In these COVID times, the resort is offering very limited services. There is no food and beverage available, nor lessons or equipment rentals. Indoor bathrooms are open, and masks are required to enter the building. Season's passes may be picked up indoors, day tickets ($25) can be purchased at the outside ticket windows. "Bags should remain in vehicles or be placed in a locker or free cubbie," the website adds.

Mt. Norquay, Alberta, openMt. Norquay, Alberta. Photo: Mt. Norquay Banff Facebook page, Oct. 25.Mt. Norquay began daily operations Oct. 24, the earliest opening in the resort’s 95-year history. “The snow came early, and so we got ready early!” said general manager Andre Quenneville.

Mt. Norquay’s last day of summer operations was Sunday, Oct. 11. Several snow storms have rolled through since then. The mountain is reporting a season total of 60 cm (about 24 in.) of snow with a 52 cm (20 in.) base depth at the summit. It has five trails open served by two lifts.
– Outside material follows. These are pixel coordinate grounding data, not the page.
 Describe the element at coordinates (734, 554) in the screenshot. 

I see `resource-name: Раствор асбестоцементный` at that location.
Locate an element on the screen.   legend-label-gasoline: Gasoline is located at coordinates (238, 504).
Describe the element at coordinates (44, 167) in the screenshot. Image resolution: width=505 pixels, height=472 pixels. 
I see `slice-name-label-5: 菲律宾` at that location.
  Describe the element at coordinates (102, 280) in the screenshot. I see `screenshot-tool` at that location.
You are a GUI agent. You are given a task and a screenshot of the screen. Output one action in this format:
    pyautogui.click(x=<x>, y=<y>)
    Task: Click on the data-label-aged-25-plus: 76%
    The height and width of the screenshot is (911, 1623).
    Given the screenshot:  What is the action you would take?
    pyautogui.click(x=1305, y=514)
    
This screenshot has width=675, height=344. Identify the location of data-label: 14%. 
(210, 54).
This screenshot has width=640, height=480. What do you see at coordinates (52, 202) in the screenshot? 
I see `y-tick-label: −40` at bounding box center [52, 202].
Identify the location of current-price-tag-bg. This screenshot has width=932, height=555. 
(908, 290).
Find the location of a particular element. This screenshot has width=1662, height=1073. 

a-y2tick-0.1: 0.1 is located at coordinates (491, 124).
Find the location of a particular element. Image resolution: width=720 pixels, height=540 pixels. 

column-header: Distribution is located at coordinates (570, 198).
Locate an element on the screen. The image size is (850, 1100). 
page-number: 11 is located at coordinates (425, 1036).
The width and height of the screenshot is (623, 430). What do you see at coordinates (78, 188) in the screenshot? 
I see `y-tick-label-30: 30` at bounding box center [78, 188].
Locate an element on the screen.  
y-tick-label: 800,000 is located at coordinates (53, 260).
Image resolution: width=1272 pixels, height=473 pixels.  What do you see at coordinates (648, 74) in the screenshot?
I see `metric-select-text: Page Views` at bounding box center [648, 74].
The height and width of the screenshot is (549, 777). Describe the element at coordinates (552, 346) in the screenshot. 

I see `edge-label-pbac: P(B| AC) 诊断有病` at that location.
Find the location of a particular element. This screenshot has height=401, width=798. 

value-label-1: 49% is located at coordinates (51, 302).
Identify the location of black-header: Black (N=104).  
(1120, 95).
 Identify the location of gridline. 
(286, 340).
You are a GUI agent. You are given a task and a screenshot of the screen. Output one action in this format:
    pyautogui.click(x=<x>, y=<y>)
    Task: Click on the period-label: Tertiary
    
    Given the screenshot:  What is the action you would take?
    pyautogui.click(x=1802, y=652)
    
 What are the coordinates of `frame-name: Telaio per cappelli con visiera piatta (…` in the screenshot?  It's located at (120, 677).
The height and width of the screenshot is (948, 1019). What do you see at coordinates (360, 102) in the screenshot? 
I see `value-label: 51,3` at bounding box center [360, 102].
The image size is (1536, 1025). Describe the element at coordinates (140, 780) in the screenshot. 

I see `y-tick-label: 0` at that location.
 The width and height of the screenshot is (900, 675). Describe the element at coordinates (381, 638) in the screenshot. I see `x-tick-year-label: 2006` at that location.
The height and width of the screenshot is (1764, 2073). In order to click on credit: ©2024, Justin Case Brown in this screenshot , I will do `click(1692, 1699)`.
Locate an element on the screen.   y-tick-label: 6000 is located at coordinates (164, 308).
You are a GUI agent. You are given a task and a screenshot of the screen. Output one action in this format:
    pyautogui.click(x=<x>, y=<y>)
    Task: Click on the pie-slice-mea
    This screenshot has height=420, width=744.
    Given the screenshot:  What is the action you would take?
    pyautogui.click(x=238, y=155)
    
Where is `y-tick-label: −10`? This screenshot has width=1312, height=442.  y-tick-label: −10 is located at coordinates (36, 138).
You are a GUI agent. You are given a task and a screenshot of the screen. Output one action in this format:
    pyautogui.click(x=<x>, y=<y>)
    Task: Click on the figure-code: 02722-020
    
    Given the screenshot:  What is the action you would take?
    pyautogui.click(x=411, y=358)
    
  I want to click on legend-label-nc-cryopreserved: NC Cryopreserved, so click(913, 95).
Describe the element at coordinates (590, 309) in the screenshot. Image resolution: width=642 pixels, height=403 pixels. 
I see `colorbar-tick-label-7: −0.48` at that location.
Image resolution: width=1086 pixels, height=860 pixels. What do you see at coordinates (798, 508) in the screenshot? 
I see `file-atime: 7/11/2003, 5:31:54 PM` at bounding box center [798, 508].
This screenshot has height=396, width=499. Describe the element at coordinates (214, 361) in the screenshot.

Mt. Norquay is taking a variety of COVID-related precautions and is promoting a simpler, no-frills ski experience. All guests must purchase lift tickets in advance online to assist in contact tracing, but the resort doesn’t anticipate it will need to limit on-hill capacity. Face coverings are required indoors and on chairlifts, among other now-standard requirements such as physical distancing and limited indoor capacity.

Quenneville said it won’t be the season for après in large groups or spending a lot of time in the lodge, and “we’re expecting tailgate lunches and packed snacks in backpacks as an alternative to a lodge refuel. We think our guests will just enjoy putting on the ski boots and getting to the runs—after all, it’s really what it’s all about.”